→ **Work instruction**:
Which lines of the records below contain the word "VANILLA"? Report each of them in full.

*** Records shown Section Begins ***

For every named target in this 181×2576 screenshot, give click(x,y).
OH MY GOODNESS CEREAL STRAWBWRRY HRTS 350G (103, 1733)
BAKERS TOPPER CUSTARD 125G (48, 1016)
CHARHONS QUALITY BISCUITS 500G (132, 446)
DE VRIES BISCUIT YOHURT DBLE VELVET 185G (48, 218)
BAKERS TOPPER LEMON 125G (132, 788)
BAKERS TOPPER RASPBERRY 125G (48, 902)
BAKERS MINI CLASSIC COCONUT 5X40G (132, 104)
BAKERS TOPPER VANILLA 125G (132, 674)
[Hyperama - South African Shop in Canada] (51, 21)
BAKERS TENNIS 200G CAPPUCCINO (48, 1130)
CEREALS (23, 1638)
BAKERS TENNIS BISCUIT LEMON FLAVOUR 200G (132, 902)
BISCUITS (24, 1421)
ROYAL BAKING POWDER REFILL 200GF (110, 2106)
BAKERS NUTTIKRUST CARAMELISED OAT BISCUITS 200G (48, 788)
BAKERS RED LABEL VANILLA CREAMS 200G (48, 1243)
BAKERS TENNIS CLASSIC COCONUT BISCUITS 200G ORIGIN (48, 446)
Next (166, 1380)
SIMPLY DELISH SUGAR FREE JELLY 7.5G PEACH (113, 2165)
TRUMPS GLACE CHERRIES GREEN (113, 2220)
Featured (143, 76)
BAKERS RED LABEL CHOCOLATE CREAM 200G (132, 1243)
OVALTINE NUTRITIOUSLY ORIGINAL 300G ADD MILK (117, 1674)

*** Records shown Section Ends ***

→ **Finished task**:
BAKERS TOPPER VANILLA 125G (132, 674)
BAKERS RED LABEL VANILLA CREAMS 200G (48, 1243)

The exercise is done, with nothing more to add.